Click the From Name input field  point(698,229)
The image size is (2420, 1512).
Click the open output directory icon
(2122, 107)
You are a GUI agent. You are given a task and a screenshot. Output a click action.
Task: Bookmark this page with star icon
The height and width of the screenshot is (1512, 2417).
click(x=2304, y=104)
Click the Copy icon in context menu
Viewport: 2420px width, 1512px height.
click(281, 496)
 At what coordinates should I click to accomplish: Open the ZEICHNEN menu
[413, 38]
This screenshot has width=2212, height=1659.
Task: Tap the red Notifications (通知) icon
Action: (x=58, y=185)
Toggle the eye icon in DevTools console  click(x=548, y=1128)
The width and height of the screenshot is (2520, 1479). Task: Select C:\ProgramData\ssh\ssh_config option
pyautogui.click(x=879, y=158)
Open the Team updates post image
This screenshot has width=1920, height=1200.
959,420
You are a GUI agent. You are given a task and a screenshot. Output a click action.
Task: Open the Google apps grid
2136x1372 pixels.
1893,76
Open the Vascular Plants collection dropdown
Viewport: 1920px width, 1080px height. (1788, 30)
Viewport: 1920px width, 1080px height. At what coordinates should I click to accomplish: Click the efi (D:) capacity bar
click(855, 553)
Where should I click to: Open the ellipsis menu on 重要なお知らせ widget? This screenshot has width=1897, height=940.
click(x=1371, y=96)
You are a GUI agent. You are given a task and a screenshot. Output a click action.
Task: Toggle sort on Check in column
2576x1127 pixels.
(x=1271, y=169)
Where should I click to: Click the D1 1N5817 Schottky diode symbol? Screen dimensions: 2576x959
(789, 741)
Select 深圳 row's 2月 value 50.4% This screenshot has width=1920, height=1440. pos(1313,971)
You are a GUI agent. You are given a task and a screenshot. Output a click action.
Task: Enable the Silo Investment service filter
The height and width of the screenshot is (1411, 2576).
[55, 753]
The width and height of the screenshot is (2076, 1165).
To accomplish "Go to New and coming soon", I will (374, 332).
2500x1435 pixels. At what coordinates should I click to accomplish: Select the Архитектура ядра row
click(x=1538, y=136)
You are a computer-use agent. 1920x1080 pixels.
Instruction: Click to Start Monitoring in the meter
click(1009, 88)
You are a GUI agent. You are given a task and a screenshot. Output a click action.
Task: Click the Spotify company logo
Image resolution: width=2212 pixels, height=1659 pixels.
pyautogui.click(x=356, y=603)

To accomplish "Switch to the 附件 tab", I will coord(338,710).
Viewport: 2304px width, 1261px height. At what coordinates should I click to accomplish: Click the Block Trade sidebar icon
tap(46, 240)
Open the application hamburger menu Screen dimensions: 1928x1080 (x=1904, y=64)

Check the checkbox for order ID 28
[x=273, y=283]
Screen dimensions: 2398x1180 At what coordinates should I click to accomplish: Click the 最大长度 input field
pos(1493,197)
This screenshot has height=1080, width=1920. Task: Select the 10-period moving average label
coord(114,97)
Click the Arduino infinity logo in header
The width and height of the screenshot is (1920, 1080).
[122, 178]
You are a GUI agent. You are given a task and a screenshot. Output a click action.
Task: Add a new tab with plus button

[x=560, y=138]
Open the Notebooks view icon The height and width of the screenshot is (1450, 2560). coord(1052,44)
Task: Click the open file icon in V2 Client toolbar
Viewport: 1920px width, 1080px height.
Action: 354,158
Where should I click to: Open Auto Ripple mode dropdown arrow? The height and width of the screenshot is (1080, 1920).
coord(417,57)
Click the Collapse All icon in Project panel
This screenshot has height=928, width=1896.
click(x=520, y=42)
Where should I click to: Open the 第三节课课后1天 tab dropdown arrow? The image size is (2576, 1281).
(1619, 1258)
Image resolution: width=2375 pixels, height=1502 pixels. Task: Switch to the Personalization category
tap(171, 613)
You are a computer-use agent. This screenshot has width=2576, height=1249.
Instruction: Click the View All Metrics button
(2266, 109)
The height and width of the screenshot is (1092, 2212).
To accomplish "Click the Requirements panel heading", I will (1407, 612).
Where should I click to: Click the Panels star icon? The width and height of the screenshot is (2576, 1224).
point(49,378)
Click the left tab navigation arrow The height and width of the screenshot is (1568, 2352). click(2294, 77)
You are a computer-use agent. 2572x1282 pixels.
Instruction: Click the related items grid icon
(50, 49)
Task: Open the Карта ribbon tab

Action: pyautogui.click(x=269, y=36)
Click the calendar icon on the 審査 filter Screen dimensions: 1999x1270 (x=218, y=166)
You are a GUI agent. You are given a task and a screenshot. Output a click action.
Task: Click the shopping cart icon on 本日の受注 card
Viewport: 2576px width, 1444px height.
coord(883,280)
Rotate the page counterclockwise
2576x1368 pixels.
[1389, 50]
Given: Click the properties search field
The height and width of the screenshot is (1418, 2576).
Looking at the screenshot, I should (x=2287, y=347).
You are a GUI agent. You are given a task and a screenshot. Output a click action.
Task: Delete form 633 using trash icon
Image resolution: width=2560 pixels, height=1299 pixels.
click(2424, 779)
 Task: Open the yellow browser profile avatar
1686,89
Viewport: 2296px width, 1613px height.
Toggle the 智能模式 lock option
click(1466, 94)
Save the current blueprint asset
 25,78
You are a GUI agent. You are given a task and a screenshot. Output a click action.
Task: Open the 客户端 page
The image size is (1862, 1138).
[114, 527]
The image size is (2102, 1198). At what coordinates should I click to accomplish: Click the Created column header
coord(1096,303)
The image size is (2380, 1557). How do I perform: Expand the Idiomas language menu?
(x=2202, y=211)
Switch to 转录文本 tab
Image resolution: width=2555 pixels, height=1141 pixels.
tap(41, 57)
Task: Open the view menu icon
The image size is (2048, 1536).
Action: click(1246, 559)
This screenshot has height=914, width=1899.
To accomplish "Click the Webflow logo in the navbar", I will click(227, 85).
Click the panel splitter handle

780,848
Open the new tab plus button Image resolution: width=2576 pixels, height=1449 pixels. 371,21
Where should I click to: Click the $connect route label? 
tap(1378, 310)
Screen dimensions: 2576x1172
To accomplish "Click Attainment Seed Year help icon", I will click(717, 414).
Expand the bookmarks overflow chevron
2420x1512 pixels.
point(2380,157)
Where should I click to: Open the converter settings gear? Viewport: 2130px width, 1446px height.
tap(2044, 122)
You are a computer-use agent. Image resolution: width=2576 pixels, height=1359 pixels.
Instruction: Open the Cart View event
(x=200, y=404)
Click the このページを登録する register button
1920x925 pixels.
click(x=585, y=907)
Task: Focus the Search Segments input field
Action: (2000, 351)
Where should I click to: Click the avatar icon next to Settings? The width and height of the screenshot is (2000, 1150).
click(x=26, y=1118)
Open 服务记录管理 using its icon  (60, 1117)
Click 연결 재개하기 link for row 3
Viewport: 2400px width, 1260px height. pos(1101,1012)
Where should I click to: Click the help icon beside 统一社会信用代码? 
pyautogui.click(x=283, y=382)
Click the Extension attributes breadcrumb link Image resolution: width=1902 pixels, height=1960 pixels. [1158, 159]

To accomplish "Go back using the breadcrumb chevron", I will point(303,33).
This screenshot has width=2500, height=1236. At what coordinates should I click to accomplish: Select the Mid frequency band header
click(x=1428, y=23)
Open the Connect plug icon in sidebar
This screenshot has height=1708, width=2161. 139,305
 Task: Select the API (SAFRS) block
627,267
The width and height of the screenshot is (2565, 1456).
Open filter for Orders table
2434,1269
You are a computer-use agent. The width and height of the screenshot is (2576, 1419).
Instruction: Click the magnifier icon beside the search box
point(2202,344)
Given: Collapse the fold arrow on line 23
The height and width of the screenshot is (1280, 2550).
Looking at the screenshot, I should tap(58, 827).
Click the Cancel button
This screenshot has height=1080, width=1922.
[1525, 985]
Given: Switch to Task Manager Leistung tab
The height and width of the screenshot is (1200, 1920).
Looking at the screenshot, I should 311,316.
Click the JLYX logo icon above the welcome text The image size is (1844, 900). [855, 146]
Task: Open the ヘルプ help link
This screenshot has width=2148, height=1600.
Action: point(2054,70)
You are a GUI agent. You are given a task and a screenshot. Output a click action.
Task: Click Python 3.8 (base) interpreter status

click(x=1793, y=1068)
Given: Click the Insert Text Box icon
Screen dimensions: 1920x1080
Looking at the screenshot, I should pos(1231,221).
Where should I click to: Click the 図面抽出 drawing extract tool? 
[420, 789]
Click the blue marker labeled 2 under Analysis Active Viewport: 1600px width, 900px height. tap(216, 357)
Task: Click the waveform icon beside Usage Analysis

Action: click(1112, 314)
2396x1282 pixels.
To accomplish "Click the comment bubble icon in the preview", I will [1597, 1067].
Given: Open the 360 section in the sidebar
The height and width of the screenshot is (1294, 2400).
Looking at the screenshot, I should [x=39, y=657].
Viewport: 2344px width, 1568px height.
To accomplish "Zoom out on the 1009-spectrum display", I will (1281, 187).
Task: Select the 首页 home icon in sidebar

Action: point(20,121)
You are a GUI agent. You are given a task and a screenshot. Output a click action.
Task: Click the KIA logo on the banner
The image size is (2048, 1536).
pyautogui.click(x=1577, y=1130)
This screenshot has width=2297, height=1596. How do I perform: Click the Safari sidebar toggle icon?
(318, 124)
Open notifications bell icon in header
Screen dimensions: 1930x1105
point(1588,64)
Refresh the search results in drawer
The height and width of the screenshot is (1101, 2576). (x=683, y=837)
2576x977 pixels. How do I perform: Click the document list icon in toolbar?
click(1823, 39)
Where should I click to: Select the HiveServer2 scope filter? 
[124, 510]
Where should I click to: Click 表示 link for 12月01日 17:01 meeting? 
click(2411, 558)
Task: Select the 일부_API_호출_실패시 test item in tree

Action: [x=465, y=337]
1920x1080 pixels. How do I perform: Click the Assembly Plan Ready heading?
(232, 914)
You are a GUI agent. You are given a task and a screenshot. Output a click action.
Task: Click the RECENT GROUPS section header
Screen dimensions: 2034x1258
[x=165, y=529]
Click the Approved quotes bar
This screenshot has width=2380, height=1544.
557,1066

__WHAT IS BEING ASKED__:
All lines of the entries containing the string "computer" must be shown in full.

__WRITTEN RESPONSE__:
You are a computer-use agent. 1920x1080 pixels.
You are a computer-use agent. This screenshot has width=2576, height=1249.
You are a computer-use agent. 2572x1282 pixels.
You are a computer-use agent. Image resolution: width=2576 pixels, height=1359 pixels.
You are a computer-use agent. The width and height of the screenshot is (2576, 1419).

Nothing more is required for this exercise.